GE Healthcare’s Earl Jones answers readers about health information exchanges.
“Don't wait to get engaged in an HIE. Joining an HIE will help you enable information to flow between providers more easily and quickly, supporting decision-making and enhancing continuity of care.”
-Earl Jones
The key to meaningful use appears to be the ability to send and receive data by connecting with IT systems in other locations via an HIE. What are the first steps I need to take to enable my organization to build or become part of such an exchange? Patrick Wylie, Chief Information Officer, Santa Rosa Memorial Hospital, CA
Earl Jones. Stakeholder engagement is the first step to organizational readiness. Helping the business, clinicians and patients understand how an HIE can help to bring better care at lower cost to the hospital and community will facilitate implementation and adoption. Articulating your organization's goals will help clarify program scope (what to implement) and will serve as a benchmark so that future results can be quantified.
The next step is to choose the right vendor – one who will stay with you for the long haul and who will implement a bi-directional, standards-based, semantically interoperable HIE infrastructure. This will help ensure that, as your organization's needs grow, your solution can grow with you.
Lastly, implement the HIE in stages, focusing first on quick wins that excite clinicians with minimal impact to existing workflows. That way, some success can be achieved quickly, and support for the next stages of implementation will increase.
What are the basic criteria I need to look for when deciding which HIE to join? Steve Bateman, CTO, Brigham City Community Hospital, Brigham City, UT
EJ. Today, the majority of health providers are driving toward establishing a way to exchange health information. However, there are some areas where early adoption has led to multiple HIE options for a given provider.

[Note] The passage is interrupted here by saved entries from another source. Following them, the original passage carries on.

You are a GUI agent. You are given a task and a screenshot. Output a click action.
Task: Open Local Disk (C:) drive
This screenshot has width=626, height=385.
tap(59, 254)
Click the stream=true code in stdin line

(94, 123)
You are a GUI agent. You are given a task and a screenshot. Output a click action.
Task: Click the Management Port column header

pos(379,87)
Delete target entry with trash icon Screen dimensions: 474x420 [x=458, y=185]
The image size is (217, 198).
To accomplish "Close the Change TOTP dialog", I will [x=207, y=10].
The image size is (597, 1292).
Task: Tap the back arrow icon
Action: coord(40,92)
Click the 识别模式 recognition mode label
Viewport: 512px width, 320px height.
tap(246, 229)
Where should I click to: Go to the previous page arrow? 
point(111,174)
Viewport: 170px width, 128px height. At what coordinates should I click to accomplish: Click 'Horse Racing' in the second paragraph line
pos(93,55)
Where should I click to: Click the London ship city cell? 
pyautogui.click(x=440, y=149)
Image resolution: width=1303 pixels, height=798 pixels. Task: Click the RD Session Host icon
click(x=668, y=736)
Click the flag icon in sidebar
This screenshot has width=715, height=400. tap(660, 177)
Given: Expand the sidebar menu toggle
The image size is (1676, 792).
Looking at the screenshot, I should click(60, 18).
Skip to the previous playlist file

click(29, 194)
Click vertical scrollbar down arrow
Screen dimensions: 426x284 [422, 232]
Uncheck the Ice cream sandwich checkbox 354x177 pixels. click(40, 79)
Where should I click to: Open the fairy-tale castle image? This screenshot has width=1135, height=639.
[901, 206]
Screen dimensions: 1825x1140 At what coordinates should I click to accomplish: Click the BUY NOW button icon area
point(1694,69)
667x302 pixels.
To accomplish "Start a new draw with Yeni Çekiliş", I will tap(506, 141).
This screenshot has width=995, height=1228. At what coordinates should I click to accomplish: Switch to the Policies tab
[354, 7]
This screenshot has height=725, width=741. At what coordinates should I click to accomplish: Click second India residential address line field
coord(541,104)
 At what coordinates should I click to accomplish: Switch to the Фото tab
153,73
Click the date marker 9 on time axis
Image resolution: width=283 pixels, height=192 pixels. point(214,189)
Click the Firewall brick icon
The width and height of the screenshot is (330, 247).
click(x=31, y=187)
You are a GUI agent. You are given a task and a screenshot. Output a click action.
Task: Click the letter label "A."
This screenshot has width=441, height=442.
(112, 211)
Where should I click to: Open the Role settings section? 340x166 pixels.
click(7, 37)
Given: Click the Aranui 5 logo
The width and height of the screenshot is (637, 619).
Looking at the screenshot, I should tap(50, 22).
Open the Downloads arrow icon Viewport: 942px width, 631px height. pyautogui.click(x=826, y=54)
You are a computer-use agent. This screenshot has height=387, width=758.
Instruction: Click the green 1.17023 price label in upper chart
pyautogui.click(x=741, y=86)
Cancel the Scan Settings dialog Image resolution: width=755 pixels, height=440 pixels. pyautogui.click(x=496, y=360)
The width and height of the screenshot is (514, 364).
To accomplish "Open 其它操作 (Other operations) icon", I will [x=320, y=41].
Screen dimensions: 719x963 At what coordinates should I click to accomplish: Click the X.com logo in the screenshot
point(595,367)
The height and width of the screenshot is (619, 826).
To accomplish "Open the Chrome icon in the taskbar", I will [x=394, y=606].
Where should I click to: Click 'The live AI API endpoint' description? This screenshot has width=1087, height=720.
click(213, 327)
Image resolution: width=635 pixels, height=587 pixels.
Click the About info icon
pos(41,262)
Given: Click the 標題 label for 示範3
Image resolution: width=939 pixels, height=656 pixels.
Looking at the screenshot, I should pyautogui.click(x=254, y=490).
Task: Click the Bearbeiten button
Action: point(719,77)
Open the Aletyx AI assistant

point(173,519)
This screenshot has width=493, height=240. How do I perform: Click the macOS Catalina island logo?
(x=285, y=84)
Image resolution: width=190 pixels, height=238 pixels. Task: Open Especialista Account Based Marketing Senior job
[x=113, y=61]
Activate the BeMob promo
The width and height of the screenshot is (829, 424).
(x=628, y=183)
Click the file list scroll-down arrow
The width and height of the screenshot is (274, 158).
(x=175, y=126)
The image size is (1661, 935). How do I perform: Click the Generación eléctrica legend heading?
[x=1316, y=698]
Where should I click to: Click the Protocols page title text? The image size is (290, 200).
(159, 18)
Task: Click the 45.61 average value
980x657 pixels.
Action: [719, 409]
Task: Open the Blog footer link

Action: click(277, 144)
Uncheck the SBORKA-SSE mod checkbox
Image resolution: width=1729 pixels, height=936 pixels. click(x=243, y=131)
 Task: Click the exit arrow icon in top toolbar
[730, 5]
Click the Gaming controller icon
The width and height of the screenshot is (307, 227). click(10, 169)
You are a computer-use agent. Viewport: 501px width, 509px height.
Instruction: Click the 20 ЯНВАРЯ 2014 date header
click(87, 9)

AHRQ, the Agency for Healthcare Research and Quality, suggests that your organization evaluate your needs and align to the HIE that best fits your business and IT goals. Important criteria include network design and functionality, overall leadership compatibility, and billing structure or fees. In addition, consider the overall sustainability of the HIE and carefully review the data sharing agreement.
Don't wait to get engaged in an HIE. Joining an HIE will help you enable information to flow between providers more easily and quickly, supporting decision-making and enhancing continuity of care. In the future, many HIEs will likely also be connected to regional and state networks, resulting in broadly connected communities.
If I have the choice between joining an HIE and a RHIO, how can I decide which one suits my institution? Laura Keithahn, Director of Technology, St. John's Hospital, Saint Paul, MN
EJ. The decision to join an HIE or RHIO should be based on your organization's objectives such as increasing revenue, improving patient satisfaction, meeting quality goals, and achieving meaningful use.
An HIE generally ties affiliated providers together to enable interaction across the virtual enterprise and more efficiently coordinate access and use of shared services (such as referrals, lab, radiology, and cardiology). In addition to linking in the referral network, an HIE can simplify the manual processes for sharing information.
RHIOs typically have a larger, more regional focus across multiple independent and sometimes competitive stakeholders. RHIOs can support a loose coupling of such stakeholders across a larger region and provide a platform for competitive differentiation and expansion of services. A RHIO can also form when there are referral patterns across regional hospitals, such as a community hospital that sends its patients to a larger health system.
There's so much emphasis right now on EHR and HIE. How can we ensure that the systems we end up implementing are sustainable in the long term? Sheryl Bell, Director of Information Services, St. Luke's Medical Center, Boise, ID
EJ. First, invest in robust, scalable HIE infrastructure that is bi-directional, standards-based and offers options for integration to existing EMRs as well as portal-based solutions for non-EMR users. The best standards come from IHE, a global organization that defines interoperability 'profiles' that package standards to achieve specific use cases, ensuring tight alignment to business objectives. With such an infrastructure, your HIE will be scalable and can support additional stakeholders and patient populations for varied business models and future community workflows. Also, consider a hosted solution, which has less upfront capital expense, outsources operational risk to the vendor, and has flexible 'pay as you go' fee structures.
Ask your HIE technology partners to explain their near- and long-term roadmaps for value-added functionality. Finally, given the turbulence in this new market, it is wise to partner with a reputable and stable company.
Earl Jones is Vice President, GE Healthcare eHealth Solutions. With six years at GE, he brings a wealth of experience from previous roles as partner of a consulting firm, leader at Dell, achieving an MBA from MIT, and serving with distinction as an Officer in the US Navy's Submarine Force.